Karen Miranda Abel is a Canadian interdisciplinary artist based in Toronto. Abel’s durational field studies and site-sensitive elemental installations approach art as environment and process. The interplay of light and spatial relationships are tools and collaborators in her research-intensive practice and she ultimately views her works as conceptual gardens cultivated in time and place.

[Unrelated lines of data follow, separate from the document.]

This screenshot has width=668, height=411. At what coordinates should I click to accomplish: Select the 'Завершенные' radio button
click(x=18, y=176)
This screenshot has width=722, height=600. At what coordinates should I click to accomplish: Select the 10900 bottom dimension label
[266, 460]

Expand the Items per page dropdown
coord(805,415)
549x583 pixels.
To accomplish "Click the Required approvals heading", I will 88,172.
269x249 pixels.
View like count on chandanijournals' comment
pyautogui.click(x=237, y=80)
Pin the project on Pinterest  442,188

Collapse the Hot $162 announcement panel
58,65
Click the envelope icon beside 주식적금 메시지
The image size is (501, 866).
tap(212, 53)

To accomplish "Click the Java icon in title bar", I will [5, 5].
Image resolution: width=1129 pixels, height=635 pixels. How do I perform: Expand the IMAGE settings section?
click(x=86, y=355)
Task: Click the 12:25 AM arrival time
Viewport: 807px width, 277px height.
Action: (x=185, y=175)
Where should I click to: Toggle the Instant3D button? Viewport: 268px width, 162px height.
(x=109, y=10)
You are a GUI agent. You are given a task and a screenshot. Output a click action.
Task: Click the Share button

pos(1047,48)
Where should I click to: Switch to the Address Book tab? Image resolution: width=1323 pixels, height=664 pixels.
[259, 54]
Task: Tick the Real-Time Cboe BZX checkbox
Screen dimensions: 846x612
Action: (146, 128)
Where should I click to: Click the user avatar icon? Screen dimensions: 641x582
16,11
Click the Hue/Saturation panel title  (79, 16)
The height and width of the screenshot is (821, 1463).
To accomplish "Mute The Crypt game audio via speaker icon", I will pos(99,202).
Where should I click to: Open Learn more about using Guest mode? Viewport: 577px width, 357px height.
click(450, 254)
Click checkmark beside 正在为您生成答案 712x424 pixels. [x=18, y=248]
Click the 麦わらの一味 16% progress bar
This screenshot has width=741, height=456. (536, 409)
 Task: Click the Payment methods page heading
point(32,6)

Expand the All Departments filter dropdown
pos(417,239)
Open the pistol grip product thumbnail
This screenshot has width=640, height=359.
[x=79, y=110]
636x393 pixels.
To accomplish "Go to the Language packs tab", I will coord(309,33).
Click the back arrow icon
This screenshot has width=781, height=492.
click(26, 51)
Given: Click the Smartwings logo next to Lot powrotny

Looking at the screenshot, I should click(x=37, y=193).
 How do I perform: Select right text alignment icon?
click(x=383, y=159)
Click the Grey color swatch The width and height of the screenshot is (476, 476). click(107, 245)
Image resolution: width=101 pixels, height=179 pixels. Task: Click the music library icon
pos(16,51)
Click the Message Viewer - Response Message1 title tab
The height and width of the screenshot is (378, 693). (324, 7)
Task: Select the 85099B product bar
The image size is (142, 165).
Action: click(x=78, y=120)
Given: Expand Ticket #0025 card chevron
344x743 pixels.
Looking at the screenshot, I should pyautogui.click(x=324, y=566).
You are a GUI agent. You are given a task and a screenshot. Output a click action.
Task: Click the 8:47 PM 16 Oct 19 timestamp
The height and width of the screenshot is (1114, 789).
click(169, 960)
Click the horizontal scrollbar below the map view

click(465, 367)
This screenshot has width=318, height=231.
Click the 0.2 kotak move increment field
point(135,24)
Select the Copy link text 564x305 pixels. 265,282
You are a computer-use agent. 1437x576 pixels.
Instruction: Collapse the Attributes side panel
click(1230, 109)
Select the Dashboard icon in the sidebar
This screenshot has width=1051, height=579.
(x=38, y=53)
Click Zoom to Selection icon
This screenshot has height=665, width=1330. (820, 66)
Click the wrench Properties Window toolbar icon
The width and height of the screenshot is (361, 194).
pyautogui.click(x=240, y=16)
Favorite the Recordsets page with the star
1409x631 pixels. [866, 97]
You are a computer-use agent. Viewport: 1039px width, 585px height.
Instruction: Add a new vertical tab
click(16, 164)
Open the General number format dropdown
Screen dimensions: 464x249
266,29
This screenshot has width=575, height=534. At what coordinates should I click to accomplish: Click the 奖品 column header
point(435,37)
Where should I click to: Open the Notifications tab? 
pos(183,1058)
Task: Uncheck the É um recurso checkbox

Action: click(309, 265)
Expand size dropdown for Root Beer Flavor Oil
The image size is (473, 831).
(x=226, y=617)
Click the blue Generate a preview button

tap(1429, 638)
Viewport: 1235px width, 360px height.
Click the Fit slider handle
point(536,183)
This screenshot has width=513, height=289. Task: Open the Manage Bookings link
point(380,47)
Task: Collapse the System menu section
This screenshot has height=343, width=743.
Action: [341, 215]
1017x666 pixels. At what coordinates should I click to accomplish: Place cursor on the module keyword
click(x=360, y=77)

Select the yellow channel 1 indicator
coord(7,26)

Karen Miranda Abel was the 2018 World Heritage Artist in Residence and exhibited Liminal Refugia in the Blue Mountains City Art Gallery in April 2018. The work Veil of Time was part of this exhibition.

Artwork Statement

A constellation of earth samples gathered by over 65 individuals in the Greater Blue Mountains, was ground and finely sieved by the artist to create Veil of Time. Unravelling like a geologic time scale, a graduated array of minerals preserved in hourglasses symbolise the delicate formation of sandstone caves in which rainwater etches the quartz sandstone grains from the absorbent stone body, slowly releasing a shoreless beachscape onto the cave floor below.
From December 2017 to February 2018, residents and visitors from the Greater Blue Mountains area were invited to be part of a participatory art project about the geodiversity of the Greater Blue Mountains World Heritage Area by filling a dry specimen envelope with a small sample of natural earth. To respect the fragility and intrinsic ecological and cultural values of the Greater Blue Mountains World Heritage Area, participants were asked to not gather samples from Aboriginal places or sacred sites, conservation reserves, flora reserves, national parks, state conservation areas, state forests or other nature reserve areas.

This gathering of a confluence of earth samples in a public gallery space is a gesture in support of honouring the enduring existence of geoheritage values.